It was revealed in a new report released by the D.C. Metropolitan Police Department that mostly black drivers are stopped by officers in the city’s traffic.
September 2019’s Stop Data Report showed the details of recent stop-and-frisk incidents in the District of Columbia and the percentage of various races affected by them.
According to the study, 70 percent of drivers stopped during the reporting period turned out to be black, while the figure was 15 percent for white people, and seven percent for Hispanic individuals. It is noted that the District’s black population is 46 percent, and 37 percent is non-Hispanic white.
As for stops resulting in tickets, black people led all the other groups with 61 percent, while 20 percent were white drivers and eight percent were Hispanic.
The rate of black drivers involved in instances of non-ticket stops reaches 86 percent. Seven percent of those stopped without tickets were white and five percent were Hispanic.

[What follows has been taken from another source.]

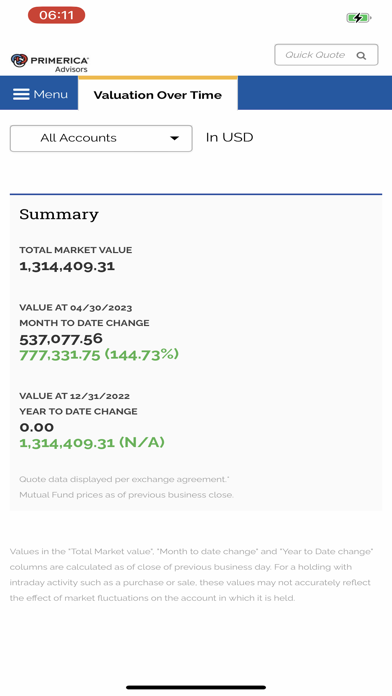Screen dimensions: 392x696
Task: Tap the red 06:11 time pill
Action: [56, 15]
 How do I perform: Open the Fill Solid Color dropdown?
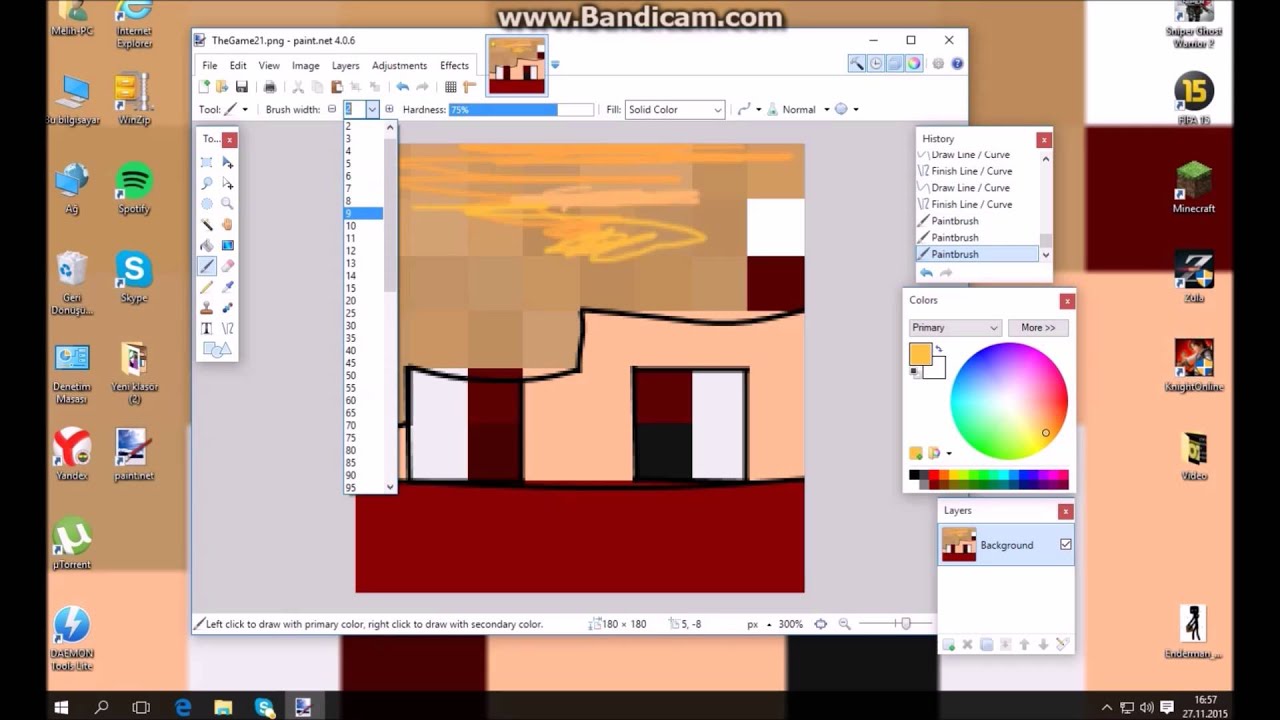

The results were consistent with previous data collected by the D.C. police regarding stops and arrests, which also indicated that persons of color were stopped at higher rates.
“While the new data collection is an important step forward in understanding stops, additional data and comprehensive analysis will be necessary to determine whether stops are biased,” the report added, asking readers “not to simply compare the demographics of persons stopped in D.C. with the demographics of the city’s population.”
It continues to explain: “Racial bias could be a factor in generating such disparities, but a basic introductory research methods course in the social sciences would argue that other explanations may be contributing factors. For example, differences by race in the exposure to the police and/or the rates of committing offenses may also contribute to racial disparities in police stop decisions. It is well documented, for example, that due to historical differences in racial segregation, housing tenure, poverty, and other sociopolitical factors, minorities in the US are more likely to live in neighborhoods with higher rates of crime and disorder….Crude approximations of the population at risk for police contact are poor substitutes and can hide evidence of racial bias or lead to exaggerated estimates of racial bias.”
The data in question was acquired from 11,600 stops that took place between July 22 and August 18 in 2019. A total of 20 people were arrested in relation to a crime, for every 100 stops.